#### [TASK PROMPT]
Please copy out each line of the listing that contains the word "arrow".

#### [MATERIALS PROVIDED]
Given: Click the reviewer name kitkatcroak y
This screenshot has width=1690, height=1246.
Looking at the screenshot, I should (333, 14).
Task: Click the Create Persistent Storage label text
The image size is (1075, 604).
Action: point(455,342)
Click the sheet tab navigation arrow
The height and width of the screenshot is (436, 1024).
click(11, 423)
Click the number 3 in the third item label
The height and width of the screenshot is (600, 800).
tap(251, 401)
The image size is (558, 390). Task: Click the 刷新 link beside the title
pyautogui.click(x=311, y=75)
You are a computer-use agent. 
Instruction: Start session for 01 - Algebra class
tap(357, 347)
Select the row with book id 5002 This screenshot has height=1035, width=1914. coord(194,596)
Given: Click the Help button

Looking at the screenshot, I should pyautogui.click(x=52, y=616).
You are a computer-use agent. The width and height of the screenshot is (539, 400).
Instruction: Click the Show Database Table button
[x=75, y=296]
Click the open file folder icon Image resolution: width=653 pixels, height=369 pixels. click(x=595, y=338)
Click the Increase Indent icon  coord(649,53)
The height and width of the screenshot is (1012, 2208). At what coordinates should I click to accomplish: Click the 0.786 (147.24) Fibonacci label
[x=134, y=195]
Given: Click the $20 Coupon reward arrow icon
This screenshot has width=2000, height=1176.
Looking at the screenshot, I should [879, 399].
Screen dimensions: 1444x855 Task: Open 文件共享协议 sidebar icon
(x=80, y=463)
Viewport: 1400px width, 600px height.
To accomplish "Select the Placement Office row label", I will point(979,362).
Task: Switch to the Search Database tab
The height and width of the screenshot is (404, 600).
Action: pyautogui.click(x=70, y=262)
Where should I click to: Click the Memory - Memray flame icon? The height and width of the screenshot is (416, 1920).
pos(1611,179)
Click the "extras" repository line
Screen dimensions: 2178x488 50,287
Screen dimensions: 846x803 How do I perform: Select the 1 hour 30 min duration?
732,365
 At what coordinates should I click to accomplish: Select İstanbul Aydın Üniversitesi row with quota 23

#### [EXERCISE SOLUTION]
Click the sheet tab navigation arrow
Given: Click the $20 Coupon reward arrow icon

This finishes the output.